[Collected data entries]
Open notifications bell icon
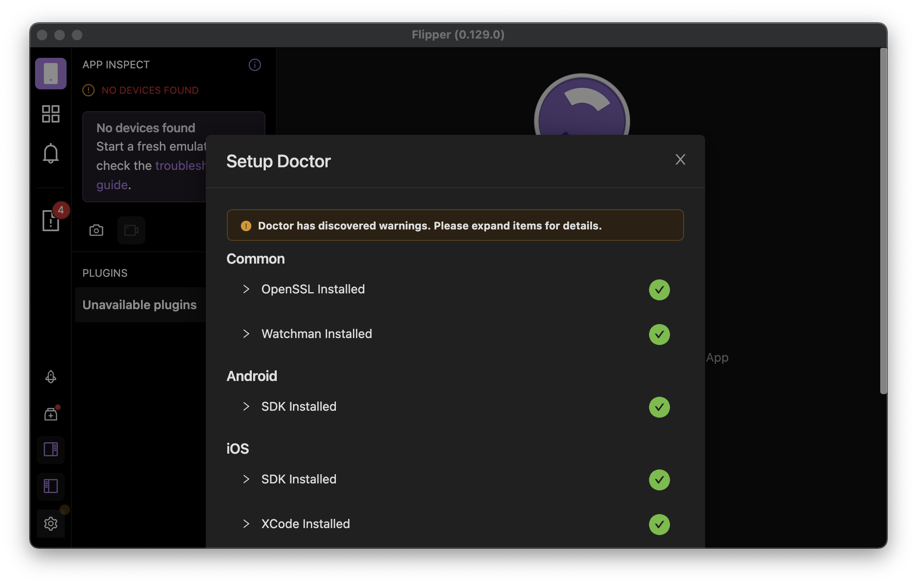click(51, 153)
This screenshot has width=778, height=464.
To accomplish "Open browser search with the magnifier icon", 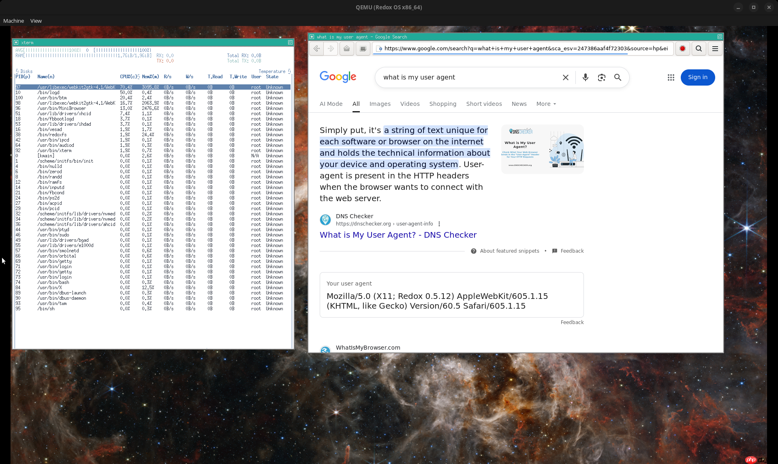I will coord(699,49).
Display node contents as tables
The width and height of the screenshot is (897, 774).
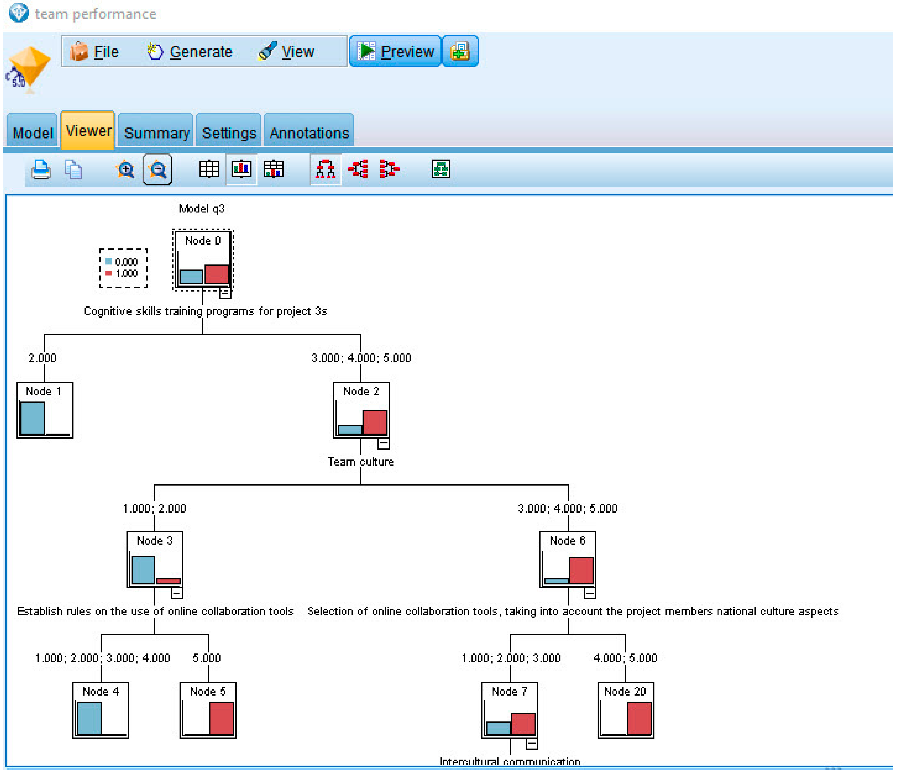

[Task instructions] Which of the lines above hold the string "width"? Pick each of them out.

[Solved exercise]
This screenshot has width=778, height=464.
The width and height of the screenshot is (897, 774).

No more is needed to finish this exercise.